Excerpted data Start Marker
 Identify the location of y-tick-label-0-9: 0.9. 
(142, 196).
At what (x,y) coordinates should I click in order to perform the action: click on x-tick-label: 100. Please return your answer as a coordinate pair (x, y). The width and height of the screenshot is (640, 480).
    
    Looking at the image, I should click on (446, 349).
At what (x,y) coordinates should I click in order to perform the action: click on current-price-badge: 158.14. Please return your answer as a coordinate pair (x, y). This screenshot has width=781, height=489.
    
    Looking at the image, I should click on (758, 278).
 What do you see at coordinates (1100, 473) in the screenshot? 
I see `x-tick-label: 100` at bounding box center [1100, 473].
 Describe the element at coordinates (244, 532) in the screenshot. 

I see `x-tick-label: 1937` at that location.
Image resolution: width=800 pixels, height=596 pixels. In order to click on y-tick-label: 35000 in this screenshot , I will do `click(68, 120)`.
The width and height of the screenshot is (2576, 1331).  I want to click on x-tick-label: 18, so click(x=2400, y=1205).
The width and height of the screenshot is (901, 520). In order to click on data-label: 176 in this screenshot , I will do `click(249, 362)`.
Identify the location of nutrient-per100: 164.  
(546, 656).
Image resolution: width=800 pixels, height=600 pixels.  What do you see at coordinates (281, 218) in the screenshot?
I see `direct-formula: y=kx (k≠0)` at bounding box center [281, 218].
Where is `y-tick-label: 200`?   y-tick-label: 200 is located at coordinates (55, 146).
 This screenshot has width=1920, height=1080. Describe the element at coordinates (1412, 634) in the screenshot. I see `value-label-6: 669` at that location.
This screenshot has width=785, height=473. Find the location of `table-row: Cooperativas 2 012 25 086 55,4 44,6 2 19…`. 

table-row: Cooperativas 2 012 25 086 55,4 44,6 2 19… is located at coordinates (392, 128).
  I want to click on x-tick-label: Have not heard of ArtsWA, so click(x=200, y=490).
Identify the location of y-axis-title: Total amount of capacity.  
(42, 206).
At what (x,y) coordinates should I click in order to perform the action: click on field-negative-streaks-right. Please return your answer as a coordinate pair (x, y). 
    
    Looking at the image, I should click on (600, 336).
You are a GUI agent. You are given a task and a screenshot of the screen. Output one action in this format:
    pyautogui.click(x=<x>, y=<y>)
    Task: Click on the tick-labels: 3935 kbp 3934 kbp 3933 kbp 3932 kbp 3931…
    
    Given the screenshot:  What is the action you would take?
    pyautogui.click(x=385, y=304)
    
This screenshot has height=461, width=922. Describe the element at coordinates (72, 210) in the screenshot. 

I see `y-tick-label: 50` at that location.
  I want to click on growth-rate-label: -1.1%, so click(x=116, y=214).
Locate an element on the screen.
Excerpted data End Marker
**Try it**
Rewrite as a numbered list, omitting blank lines, the listing from the line containing "This screenshot has height=461, width=922." through the final line of the listing, both included.

**Problem solution**
1. This screenshot has height=461, width=922. Describe the element at coordinates (72, 210) in the screenshot. 
2. I see `y-tick-label: 50` at that location.
3.   I want to click on growth-rate-label: -1.1%, so click(x=116, y=214).
4. Locate an element on the screen.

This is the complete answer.